The point about the effectiveness of surgical castration in stopping further offences, is worth dwelling upon. Elsewhere in their paper, Bailey and Greenberg quote a 1970s German study, by Wille and Beier, indicating a very impressive postoperative recidivism rate of only 3%, whereas a comparison group of uncastrated offenders reoffended at a rate of 46% over 11 years. However, the also extremely good results reported above from Swedish research in relation to chemical castration do not appear to find support in the latest major study of the effectiveness of all types of sex offender treatment (or possibly all types in the UK: surgical castration does not seem to have been covered) published as recently as last month in the British Medical Journal by Långström et al.

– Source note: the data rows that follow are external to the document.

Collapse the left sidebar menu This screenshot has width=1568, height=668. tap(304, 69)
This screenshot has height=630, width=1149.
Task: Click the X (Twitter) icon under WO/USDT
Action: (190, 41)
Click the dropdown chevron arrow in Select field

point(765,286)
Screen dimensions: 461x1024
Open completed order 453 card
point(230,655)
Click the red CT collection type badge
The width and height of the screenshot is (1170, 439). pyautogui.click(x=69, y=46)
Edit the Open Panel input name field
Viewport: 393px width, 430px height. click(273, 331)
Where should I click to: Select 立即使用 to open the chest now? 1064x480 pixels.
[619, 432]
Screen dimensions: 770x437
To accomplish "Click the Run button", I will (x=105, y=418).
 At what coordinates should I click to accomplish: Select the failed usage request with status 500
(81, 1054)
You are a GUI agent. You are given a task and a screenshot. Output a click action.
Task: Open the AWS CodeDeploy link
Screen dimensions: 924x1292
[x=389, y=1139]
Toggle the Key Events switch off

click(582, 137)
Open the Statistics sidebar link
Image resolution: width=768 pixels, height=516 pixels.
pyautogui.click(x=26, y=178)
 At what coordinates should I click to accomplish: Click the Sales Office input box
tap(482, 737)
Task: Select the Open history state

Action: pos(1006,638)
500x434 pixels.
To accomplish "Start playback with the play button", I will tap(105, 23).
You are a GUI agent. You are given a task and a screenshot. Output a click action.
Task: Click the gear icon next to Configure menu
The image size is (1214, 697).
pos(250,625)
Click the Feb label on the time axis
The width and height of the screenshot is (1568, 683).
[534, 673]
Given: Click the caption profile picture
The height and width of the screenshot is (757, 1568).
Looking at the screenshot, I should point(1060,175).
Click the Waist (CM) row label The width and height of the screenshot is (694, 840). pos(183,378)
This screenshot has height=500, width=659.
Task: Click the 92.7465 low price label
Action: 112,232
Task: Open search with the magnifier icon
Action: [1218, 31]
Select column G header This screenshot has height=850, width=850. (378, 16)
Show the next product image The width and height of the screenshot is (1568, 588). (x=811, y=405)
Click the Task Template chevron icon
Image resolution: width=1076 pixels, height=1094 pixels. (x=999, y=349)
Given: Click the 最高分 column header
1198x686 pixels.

Well over a thousand studies were considered in this systematic review of the literature.

Embarrassingly for science, none of them were deemed good enough to demonstrate that any particular treatment is truly effective, including chemical castration. The paper notes: “The lack of credible studies of antiandrogen drugs is particularly striking given the prominence of ‘chemical castration’ in public debates concerning the treatment of known perpetrators.”

In that case, we might think, the ethical arguments reviewed above become redundant. What possible justification can there be for B4U-ACT, or anyone else, to promote a treatment that could be held to violate human rights, and which certainly has the humiliating and degrading (for a man) side effect of breast enlargement, if it may well be utterly ineffective? Isn’t it all a bit of a sham?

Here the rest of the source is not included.